Tech

For Some, Joining the Proud Boys Was a Stop on the Way to Neo-Nazi Terror

Several members and a recruit to the neo-Nazi terror group the Base described the Proud Boys as part of the journey into far-right extremism.
The Proud Boys have long tried to maintain the facade of being a multicultural organization, quickly attempting to refute any charges of racism.
Proud Boys marching in Washington D.C. Photo by Can Merey/picture alliance via Getty Images

The Proud Boys have long tried to maintain the facade of being a multicultural organization, quickly attempting to refute any charges of racism

The group, known for pathetic initiation rituals, bizarre rules outlawing masturbation, and being mentioned by Donald Trump in a national debate, nonetheless attracted eventual members of a more staunchly terroristic organization with a penchant for the tenets of the Third Reich. 

Advertisement

The FBI designates the Proud Boys as an extremist organization with ties to white nationalism. Boasting thousands of members, it provided muscle for right-wing groups over the summer during Black Lives Matter protests across the United States, and received renewed national attention after the president's call for them to “stand down and stand by.”

(Gavin McInnes founded the Proud Boys in 2016. He was also a co-founder of VICE. He left the company in 2008 and has had no involvement since then.)
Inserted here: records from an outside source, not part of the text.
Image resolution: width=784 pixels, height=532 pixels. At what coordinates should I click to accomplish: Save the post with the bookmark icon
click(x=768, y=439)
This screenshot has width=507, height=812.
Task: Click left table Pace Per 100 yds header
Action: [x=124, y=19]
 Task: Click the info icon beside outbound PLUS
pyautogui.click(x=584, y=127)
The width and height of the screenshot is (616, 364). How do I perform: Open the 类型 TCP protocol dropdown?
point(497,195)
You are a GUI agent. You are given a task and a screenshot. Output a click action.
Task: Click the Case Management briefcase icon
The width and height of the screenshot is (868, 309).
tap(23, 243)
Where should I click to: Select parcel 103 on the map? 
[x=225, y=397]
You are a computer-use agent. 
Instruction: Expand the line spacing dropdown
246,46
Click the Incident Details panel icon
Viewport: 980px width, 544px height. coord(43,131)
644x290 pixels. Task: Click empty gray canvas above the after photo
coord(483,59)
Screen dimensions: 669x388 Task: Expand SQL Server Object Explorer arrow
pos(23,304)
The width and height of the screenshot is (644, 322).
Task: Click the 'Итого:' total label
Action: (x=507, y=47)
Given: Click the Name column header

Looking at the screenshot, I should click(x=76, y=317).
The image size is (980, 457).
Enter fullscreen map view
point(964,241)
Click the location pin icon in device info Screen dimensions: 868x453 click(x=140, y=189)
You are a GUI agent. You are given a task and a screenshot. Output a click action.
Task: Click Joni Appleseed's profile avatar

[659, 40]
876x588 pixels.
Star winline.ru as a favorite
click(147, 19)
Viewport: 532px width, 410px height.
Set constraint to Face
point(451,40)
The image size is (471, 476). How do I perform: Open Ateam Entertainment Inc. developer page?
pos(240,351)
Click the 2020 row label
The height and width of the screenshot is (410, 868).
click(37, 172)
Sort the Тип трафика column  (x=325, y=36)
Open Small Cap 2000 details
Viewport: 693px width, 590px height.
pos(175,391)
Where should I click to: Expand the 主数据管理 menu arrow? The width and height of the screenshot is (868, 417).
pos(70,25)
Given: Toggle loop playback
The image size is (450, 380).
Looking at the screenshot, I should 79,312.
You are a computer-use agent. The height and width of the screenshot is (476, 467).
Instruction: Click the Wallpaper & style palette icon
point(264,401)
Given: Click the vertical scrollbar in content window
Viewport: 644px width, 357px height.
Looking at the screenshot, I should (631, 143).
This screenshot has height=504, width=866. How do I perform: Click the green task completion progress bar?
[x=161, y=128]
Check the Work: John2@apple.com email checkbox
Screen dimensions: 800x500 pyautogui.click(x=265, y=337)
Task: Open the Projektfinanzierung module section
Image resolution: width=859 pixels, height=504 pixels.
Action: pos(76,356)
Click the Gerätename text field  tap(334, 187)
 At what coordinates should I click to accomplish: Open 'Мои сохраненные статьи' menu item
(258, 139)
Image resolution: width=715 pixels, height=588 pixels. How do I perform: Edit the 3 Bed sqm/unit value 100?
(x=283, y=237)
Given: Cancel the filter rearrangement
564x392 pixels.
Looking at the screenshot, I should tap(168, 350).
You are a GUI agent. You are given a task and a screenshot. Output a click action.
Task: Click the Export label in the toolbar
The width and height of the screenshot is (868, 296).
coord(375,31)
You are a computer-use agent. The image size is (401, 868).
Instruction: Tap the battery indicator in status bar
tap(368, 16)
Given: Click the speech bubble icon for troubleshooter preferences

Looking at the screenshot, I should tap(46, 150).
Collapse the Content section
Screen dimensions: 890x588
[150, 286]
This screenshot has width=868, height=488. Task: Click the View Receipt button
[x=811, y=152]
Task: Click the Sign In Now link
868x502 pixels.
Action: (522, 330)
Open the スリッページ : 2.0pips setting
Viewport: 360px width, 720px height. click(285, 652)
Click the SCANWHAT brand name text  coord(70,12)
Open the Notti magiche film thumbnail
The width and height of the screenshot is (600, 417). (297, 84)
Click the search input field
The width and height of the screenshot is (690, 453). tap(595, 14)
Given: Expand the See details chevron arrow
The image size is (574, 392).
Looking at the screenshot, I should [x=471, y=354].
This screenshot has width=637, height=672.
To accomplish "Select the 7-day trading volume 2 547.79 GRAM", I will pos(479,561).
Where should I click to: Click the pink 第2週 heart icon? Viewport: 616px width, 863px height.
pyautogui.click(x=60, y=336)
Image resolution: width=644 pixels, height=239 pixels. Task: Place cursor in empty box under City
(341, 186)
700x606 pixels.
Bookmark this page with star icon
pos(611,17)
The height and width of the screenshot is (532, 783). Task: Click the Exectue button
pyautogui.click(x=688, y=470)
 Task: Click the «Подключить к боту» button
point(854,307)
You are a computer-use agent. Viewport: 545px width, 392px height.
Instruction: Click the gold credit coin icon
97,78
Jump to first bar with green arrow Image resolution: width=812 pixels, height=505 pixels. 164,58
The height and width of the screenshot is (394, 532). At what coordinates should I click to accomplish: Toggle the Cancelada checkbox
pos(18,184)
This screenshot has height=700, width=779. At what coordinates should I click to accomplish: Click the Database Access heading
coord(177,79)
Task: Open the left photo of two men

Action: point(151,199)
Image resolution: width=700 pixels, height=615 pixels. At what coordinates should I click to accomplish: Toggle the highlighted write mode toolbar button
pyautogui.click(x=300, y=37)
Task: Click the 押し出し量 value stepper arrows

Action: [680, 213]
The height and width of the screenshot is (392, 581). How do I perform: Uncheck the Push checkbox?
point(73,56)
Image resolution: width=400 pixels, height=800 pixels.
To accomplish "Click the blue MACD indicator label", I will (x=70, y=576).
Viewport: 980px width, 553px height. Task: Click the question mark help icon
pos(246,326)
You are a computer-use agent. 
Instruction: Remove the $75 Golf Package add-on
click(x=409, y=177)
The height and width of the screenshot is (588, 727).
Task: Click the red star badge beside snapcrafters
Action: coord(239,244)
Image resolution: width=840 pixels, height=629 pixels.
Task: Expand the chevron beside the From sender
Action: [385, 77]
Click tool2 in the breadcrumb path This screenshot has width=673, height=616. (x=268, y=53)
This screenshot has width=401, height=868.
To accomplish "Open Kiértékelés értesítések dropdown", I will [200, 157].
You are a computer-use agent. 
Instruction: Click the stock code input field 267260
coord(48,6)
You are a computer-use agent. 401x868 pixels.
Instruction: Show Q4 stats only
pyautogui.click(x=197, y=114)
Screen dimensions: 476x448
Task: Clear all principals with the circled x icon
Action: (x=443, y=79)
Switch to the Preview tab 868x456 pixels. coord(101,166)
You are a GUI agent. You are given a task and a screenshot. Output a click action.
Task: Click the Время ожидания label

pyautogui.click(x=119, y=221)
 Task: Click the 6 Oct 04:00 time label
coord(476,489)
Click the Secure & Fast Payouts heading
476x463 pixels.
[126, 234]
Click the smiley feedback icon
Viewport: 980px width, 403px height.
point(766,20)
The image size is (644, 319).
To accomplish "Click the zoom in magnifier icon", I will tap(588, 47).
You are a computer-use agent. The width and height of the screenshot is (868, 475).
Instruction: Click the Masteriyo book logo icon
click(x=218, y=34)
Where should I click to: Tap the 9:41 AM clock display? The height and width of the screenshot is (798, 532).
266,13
Motherboard has seen evidence that three members of the Base—a neo-Nazi terror group under an intense federal crackdown—and one more recruit had early dealings with the Proud Boys. In all four cases, affiliation with the Proud Boys was an entry point into a wider fascist ecosystem. And though the Proud Boys isn’t an outwardly paramilitary organization, evidence shows that for some extremists, it has been a stop along the way to joining a fully-fledged neo-Nazi terror group. 

Wisconsin native Yousef O. Barasneh, 22—an active member in the Base under the alias “Josef” and among those the FBI arrested in January on terrorism related charges—openly talked about how he had an early brush with the Proud Boys when he was looking for a place to channel his hateful activism.

“Back when the Proud Boys were big and I started wanting to do something politically,” said Barasneh in a summer 2019 post in an encrypted chat room, before denigrating the group for its lack of true commitment to Nazism: “I tried joining them and they were all like that.” After that experience, he joined the Base. (Barasneh’s lawyer did not respond to Motherboard.)

Advertisement

Another Base member known as “Ryan,” who has yet to be identified publicly, said he had a similar experience. “I tried joining Proud Boys way back,” he wrote in the same chat room in June 2019, “but they didn’t respond or anything.”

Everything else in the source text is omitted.